Last week, I reposted four old articles that I wrote back in 2005, when a group representing a number of Christian schools in California filed a lawsuit against the University of California claiming that UC's rejection of several of their courses was illegal "viewpoint discrimination." In a more recent post, I mentioned that there's a hearing on motions for summary judgement scheduled for later this month. I also mentioned that the Christian schools claim that all they are doing is "adding a religious viewpoint" to "standard course material." It doesn't take a genius to see that the "viewpoint" presented in some of the textbooks used in the rejected courses is explicitly opposed to the actual science of biology. It certainly represents something very far from the "standard" course material for high school biology. (Or, for that matter, biology anywhere in the reality-based universe.) Nevertheless, the Christian schools seem to be determined to argue that they really do teach the "standard" scientific material.

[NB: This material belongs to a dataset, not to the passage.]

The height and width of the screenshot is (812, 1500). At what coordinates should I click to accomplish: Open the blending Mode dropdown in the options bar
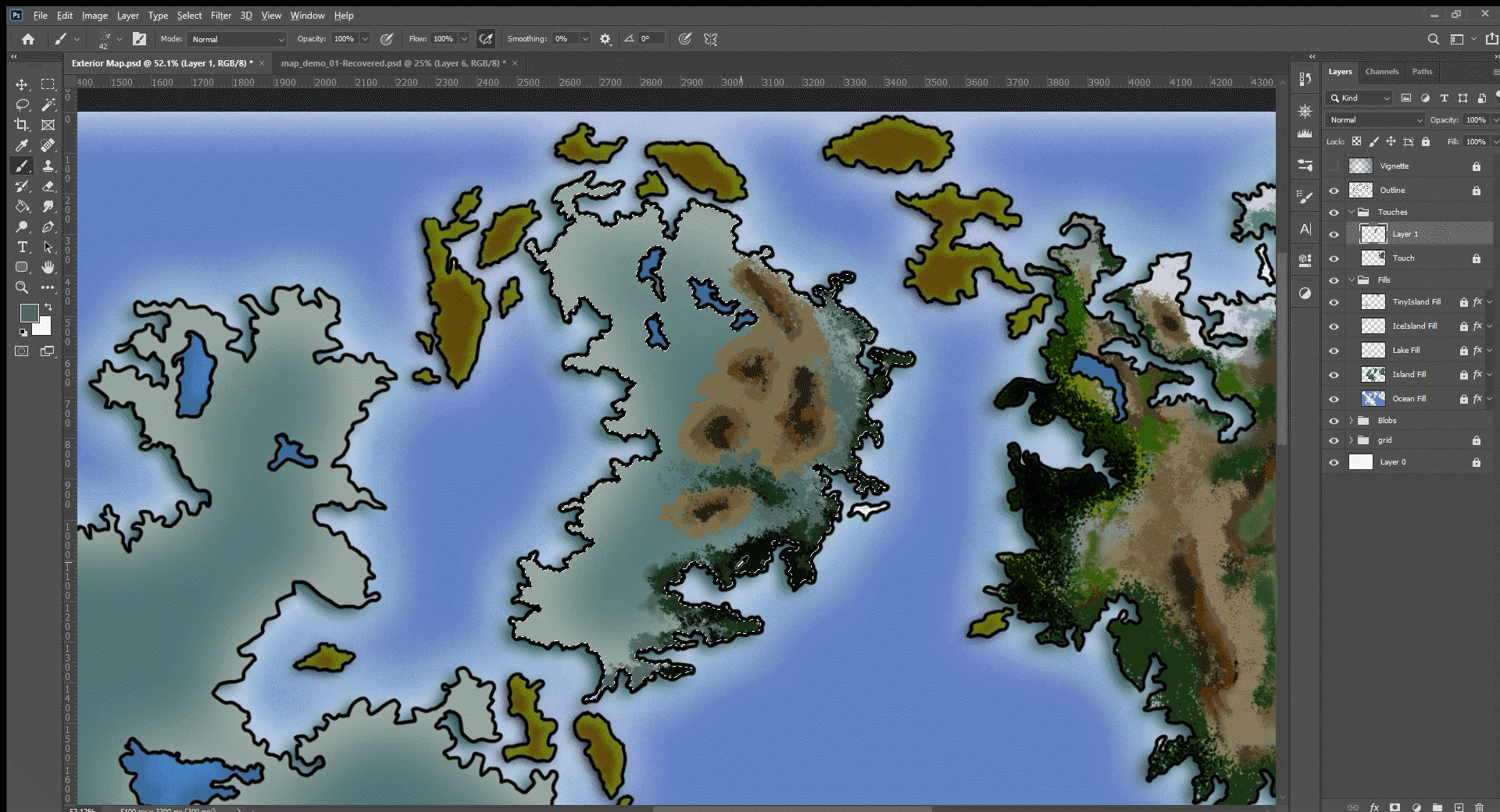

And they've got help - an expert witness. That's right, the Christian schools have found themselves someone who is willing to stand up and argue that a textbook that "puts the Word of God first and science second" really does teach standard science. Who, you might wonder, is the scientist brave enough to stand up to the harsh wind of reality and claim that teaching that, "man is a special creation that is completely separate from the physical universe and the animal kingdom," is just an addition to "standard" science? Professor Michael Joseph Behe of Lehigh University, that's who.

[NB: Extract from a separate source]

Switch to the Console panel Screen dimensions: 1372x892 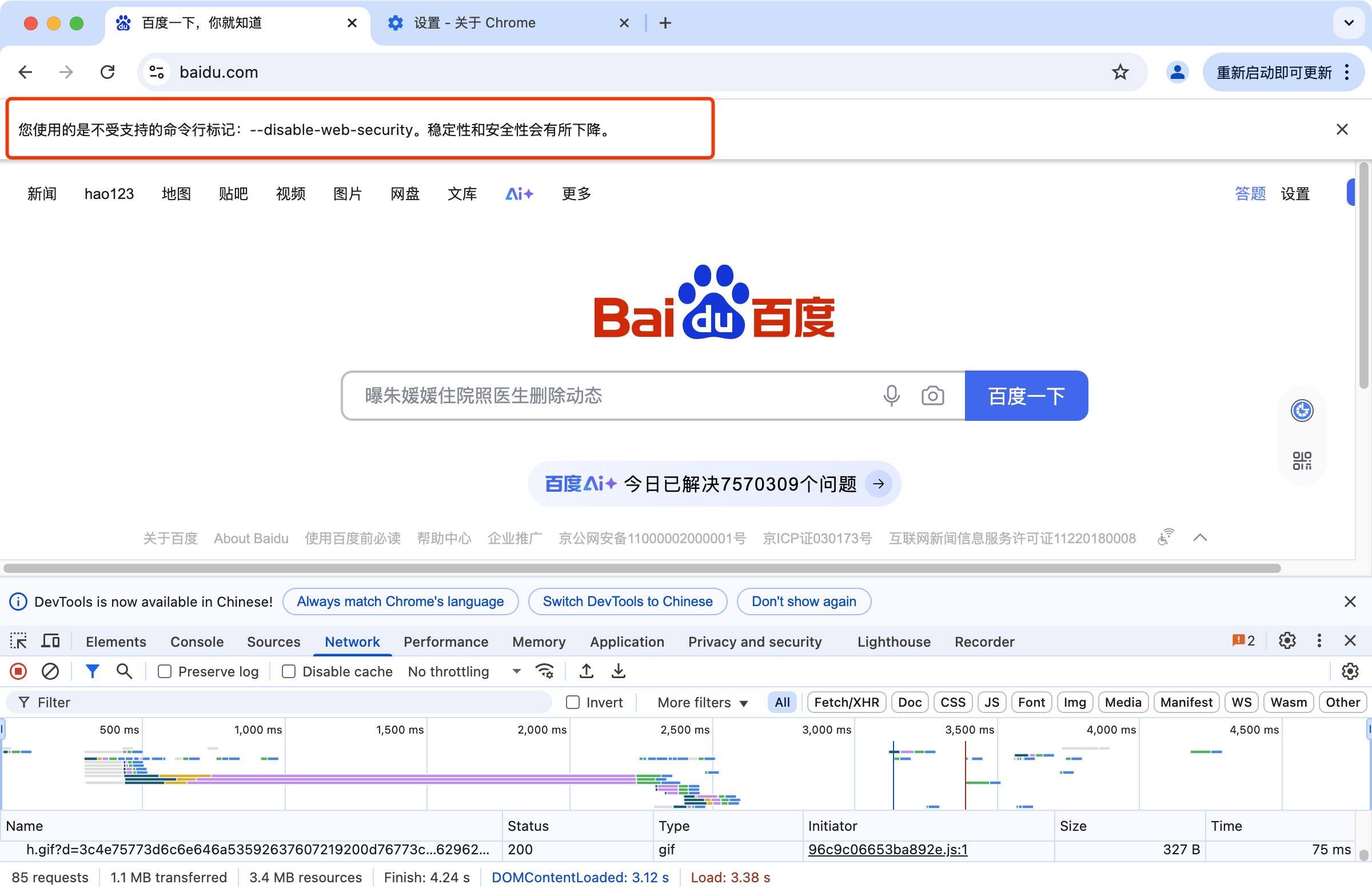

The Christian schools hired Dr. Behe (for $20,000) as an expert in "biology and physics." (That second part should make Chad and Rob's heads explode, given that Behe has absolutely no physics experience of any kind.) To earn his fee, Dr. Behe prepared a report that said, basically, that the Christian textbooks are excellent works for high school students. He also defended that view in a deposition that was taken back at the end of May.
I'll have more - much more - to say about both the contents of Behe's expert report and about his deposition performance in coming days. It wouldn't surprise me, either, if a few other folks weigh in on Behe's views. In the meantime, read the two documents (linked in the paragraph above) for yourself. Feel free to use the comment thread for this post to discuss various points that you find interesting or amusing.